3. Una escritura desértica
Toda obra que se fundamenta en el rigor
del lenguaje implica una ética de la escritura, y no simplemente del estilo. Dicho
de otro modo, escribir, incluso en los momentos de rapto, es menos el resultado
de un don que una continua crítica y hasta una negación de ese don.
En Escombros,
esto se ve con claridad. Los poemas bordean siempre el riesgo de la
ininteligibilidad y aun de la esterilidad. Sin embargo, el poemario nace, si no
de la pura claridad, de la más profunda lucidez. Es evidente que Esther no
quiere ignorar este hecho y, al reconocer la dificultad de cualquier idioma
poético para aprehender el vigente drama de los justos, se pregunta: «¿Dónde
apoyar los ojos; / dónde establecer el día hambriento, / la noche ideológica, /
la silla en la vereda?». La lucidez, por lo tanto, se extravía y pierde el
poder de comunicar «lo esperable», que es lo que suele comunicar la retórica
oficial. Este drama de la expresión nos remite a otro: el de la esterilidad. Pero
la esterilidad aquí no tiene que ver con una deficiente productividad de
sentido, sino que, como le sucedía a Vallejo («Quiero escribir y me sale
espuma»), nace a partir de una exigencia que no tiene respuesta.
Muchos se
preguntarán, entonces, ¿por qué el poeta en vez de escribir no actúa?, ¿por qué
no cambia el mundo en vez de reducirlo a palabras? Estas preguntas, si bien
válidas, no son las que nos conciernen en verdad. El poeta, más bien, se
pregunta: ¿cómo escribir el horror vivido en este mundo sin añadirle más horror
al mundo?
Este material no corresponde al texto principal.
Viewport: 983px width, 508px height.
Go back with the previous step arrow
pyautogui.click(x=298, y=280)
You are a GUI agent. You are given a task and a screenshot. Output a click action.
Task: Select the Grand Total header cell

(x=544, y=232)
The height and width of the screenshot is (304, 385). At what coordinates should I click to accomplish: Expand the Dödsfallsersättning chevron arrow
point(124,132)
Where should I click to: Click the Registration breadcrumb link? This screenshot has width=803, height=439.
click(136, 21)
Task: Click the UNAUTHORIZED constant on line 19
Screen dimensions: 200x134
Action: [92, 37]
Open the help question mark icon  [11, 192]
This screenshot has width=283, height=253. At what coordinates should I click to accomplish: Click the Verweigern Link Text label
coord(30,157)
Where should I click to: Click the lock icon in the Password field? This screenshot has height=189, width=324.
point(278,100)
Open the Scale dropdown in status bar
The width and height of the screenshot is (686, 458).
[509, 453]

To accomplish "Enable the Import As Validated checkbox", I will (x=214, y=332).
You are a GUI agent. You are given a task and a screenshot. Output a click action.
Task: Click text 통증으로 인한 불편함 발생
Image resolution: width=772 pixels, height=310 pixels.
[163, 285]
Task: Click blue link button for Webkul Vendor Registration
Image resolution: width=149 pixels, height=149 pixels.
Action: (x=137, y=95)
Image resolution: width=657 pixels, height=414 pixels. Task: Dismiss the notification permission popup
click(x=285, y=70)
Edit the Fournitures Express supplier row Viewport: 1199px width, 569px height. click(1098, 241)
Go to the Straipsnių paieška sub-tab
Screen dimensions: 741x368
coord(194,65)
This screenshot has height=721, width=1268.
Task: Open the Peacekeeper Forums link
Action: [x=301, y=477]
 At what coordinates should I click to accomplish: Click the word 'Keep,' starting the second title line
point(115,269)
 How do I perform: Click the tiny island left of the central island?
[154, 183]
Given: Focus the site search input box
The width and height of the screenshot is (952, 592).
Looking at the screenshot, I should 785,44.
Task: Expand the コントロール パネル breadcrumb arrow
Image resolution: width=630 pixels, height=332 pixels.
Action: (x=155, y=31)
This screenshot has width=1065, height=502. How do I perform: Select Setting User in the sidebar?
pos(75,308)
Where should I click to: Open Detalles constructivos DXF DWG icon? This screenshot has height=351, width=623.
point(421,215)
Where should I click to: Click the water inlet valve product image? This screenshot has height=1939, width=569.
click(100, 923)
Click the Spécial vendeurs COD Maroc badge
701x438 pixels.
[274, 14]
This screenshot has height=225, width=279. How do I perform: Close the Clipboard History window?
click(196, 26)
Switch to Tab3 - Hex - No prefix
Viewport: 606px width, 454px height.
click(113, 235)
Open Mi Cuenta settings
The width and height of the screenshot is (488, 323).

Me parece que, en su libro, Esther responde a esta pregunta. Sus
experiencias no son simples estados de ánimo, parecen más bien remotas e
inaccesibles experiencias de un yo
poético colectivo: el de los eternos «humillados y ofendidos», el de los que
fueron abandonados sin agua en medio del desierto, el de los que trafican
«lunas en la cárcel / para pagar las miserias», el de los que «aparecen / gritando
entre los árboles / su mutismo selectivo».
Es claro que, para Esther Pagano, la escritura
no puede sino estar signada por una ética de la desesperación. Así, en Escombros, la poesía avanza
simultáneamente como blasfemia y coronación, como conciencia desértica y
aventura desbocada. Lo que supone un nuevo debate, esta vez entre la duda, la
desolación y la fe; debate en el que a los elementos en pugna no les queda más
remedio que ser también un poco solidarios entre sí, pues, como ya lo percibían
los poetas surrealistas, solo hay unidad verdadera si se suman los opuestos.